It is interesting for me to look at how I relate to the figures in these various books. I find myself wondering, would I be able to ignore my own injuries and push away the remains of my closest friends in order to man an AA gun under Kamikaze bombardment, or would I freeze up? How would I have fared in Shackelton’s party marooned on the pack ice for years? Faced with the chance of sight, would I choose to continue my happy life or at great physical and psychological take the chance that I might venture into the sighted world.

The inevitable (to me at least) follow up to these questions is, how would these people who I admire find me? What would they think of my admiration?

This is more than just a hypothetical question. There is an excellent book, Until the See Shall Free Them about the sinking of the bulk hauler SS Marine Electric. In addition to surviving in frigid waters aboard an overturned lifeboat, her chief mate, Bob Cusick broke the longstanding code of silence regarding the safety standards among the aging ships of the U.S. Merchant Marine. The changes instituted in part as a result of his testimony have likely saved countless lives.

Weirdly, this is where my this question comes almost literally home. Bob Cusick, unbeknown to me when I happened to mention the book to the teller at the bank, retired to my current town. In fact, his daughter walks my dog when she stays at the kennel and we almost rented a house across the street from him. The teller at the bank suggested that I drop a note for him there suggesting that we get together sometime.
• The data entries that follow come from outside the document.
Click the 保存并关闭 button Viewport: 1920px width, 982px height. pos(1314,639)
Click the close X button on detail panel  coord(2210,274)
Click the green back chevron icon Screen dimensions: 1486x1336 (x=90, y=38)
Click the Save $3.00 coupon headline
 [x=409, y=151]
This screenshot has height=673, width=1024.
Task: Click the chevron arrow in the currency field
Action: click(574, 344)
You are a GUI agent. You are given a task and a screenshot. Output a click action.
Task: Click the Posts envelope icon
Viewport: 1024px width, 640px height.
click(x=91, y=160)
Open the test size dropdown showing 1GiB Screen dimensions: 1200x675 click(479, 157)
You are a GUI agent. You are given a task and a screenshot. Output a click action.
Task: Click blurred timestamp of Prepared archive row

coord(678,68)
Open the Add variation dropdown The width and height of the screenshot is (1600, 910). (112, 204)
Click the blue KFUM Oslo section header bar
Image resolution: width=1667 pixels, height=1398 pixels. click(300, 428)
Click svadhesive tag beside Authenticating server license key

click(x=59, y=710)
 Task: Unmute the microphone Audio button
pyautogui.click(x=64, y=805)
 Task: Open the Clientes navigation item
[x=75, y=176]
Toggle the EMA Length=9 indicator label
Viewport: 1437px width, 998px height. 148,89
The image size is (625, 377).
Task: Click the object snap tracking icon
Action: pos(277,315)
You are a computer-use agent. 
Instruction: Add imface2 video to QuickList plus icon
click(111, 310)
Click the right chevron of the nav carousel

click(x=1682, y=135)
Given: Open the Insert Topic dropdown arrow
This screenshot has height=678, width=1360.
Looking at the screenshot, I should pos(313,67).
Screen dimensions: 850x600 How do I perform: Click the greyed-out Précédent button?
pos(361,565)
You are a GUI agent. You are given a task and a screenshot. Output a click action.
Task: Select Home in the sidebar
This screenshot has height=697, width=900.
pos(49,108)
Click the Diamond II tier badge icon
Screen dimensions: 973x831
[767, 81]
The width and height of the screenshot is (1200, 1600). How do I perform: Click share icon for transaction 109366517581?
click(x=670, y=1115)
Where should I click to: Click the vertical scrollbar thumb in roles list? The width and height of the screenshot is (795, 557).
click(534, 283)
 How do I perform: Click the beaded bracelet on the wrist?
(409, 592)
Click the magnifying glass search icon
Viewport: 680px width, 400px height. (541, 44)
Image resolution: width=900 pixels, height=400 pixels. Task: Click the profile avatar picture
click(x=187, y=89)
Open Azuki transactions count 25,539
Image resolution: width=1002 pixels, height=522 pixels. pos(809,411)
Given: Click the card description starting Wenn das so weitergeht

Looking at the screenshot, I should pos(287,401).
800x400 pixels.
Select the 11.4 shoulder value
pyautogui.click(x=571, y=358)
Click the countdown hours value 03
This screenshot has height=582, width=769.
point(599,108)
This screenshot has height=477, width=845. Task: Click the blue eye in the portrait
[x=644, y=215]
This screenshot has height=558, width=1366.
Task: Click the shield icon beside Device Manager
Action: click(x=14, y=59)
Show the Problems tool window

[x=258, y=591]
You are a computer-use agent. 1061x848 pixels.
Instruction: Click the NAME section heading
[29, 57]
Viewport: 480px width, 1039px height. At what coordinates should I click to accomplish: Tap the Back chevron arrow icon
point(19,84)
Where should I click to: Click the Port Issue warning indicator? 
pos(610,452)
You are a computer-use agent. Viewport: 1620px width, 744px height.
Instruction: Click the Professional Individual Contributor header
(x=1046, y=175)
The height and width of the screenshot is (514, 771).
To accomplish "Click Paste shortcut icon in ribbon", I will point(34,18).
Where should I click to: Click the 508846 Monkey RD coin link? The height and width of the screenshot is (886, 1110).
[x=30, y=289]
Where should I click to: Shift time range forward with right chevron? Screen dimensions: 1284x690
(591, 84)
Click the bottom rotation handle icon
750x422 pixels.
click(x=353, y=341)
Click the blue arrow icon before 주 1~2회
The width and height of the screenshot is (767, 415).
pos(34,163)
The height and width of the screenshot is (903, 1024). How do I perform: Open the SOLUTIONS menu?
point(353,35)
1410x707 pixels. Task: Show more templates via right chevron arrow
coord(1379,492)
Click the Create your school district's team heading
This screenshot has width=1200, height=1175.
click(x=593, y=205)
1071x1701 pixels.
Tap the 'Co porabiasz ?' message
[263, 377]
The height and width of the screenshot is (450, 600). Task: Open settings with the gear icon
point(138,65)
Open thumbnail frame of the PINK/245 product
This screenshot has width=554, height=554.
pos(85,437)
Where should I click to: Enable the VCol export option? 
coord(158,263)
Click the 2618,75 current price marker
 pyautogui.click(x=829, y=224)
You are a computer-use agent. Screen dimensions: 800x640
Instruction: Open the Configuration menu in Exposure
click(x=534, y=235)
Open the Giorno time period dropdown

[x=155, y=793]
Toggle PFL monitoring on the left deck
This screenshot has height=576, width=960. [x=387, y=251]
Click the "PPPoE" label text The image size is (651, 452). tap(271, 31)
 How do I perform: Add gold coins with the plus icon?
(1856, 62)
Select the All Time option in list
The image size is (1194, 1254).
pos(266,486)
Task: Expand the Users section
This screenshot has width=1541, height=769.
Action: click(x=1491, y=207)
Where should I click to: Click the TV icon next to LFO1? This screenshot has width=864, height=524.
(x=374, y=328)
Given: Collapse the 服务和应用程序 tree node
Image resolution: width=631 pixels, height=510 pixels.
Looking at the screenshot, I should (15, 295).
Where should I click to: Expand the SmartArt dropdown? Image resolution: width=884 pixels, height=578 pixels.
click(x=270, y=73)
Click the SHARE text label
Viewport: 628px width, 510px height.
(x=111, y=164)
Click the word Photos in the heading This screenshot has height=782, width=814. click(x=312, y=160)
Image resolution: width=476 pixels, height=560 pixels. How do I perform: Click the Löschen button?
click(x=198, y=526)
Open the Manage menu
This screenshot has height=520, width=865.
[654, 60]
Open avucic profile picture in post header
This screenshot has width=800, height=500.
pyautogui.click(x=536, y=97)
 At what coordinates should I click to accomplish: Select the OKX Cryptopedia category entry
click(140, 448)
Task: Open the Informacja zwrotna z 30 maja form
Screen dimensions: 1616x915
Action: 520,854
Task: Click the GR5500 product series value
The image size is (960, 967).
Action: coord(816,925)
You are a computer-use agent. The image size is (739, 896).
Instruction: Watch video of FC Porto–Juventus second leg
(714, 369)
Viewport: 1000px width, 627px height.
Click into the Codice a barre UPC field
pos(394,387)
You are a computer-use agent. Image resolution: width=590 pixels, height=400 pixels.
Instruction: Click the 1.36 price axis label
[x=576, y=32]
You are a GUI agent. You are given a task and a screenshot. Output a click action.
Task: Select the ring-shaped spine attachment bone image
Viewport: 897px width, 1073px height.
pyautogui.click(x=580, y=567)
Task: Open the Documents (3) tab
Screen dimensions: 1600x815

I’ll never get a chance to talk to Sir Ernest, or Ret. Admir. F. Julian Becton or the majority of the other names found in the pages of my significant collection. At least not unless I go find them among the underworlds and one lesson that I think most spirit workers get pretty fast is that you do not pester the dead.

The odds are better than even that if I wanted to, I could arrange to meet Mr. Cusick. The problem is that I don’t know if I want him to meet me. I’m too afraid that I’d be found wanting by a man who I admire.

I’ve asked myself what my motivations are in wanting to meet him and the primary reason is that I want him to know that his story meant something to me, even though I’m not a merchant mariner. I’ve considered writing him a letter, could serve the same purpose, but I don’t know what I’d end up saying.